Thinxtra, which operates Sigfox networks in Australia and New Zealand, will work with Silicon Controls to connect its monitoring equipment to a cloud-based server, via the Sigfox network.

Aria Systems Connects Cars Via the IoT
Aria Systems has created a Connected Vehicles solution for vehicle original equipment manufacturers (OEMs) to support the use of IoT and digital offerings in its products. Aria provides cloud-based management of IoT data from connected cars, industrial equipment and fleet vehicles. The offering can also be provided as a post- or pre-sale add-on service. The service enables the monitoring, monetizing and billing of on-board diagnostics data streams and can be integrated with smartphone apps, provisioning systems, payment processes and existing accounting of GL systems.

The company reports that the service can provide users with access to on-demand vehicles, subscriptions to fleets of cars in a luxury apartment of office, or mileage tracking on public or private roads. The service also gives dealerships ratings, diagnostics, and management and marketing tools. In addition, Connected Vehicles provides customers with tools to access a vehicle’s sensor-based data to enable usage-based vehicle leasing. Insurers, municipalities or urban planners could also use the tool to collect or analyze driver behaviors.

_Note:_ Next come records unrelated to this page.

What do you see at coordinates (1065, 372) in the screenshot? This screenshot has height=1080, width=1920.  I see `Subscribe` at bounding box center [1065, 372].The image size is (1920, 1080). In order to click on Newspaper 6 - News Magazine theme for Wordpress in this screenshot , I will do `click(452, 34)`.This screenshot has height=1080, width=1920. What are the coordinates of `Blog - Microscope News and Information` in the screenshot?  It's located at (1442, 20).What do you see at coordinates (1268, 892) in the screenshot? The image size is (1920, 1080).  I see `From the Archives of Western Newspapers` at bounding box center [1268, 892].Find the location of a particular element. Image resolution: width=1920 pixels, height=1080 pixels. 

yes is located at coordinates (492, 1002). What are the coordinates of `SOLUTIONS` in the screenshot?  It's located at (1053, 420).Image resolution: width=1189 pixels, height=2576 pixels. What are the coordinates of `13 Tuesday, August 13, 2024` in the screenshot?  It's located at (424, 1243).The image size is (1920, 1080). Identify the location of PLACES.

Companies such as Edmunds.com, Subaru and ZipCare Transportation are already using Connected Vehicles services, Aria reports.

GE Announces New Industrial Internet Platform
General Electric‘s Automation & Controls business arm introduced the Industrial Internet Control System (IICS) at its 2016 Connected Controls Symposium, held this week in Niskayuna, N.Y. The IICS, built on top of GE’s RX3i and Mark Vie industrial control systems, uses GE’s Field Agent ruggedized gateway, which collects sensor data from equipment and manufacturing systems. The IICS is designed to enable GE’s customers to connect sensor data, via the Field Agent devices, to GE’s Predix IoT platform, while also providing a means by which they can develop business-specific applications powered by Predix.

The IICS includes access to GE’s Industrial Cloud Platform, a real-time process optimization and control tool, data security tools, advanced analytics software and professional services, all offered in a modular, scalable format.

GE reports that its beta IICS customers have improved the performance of their monitored assets by more than 7 percent.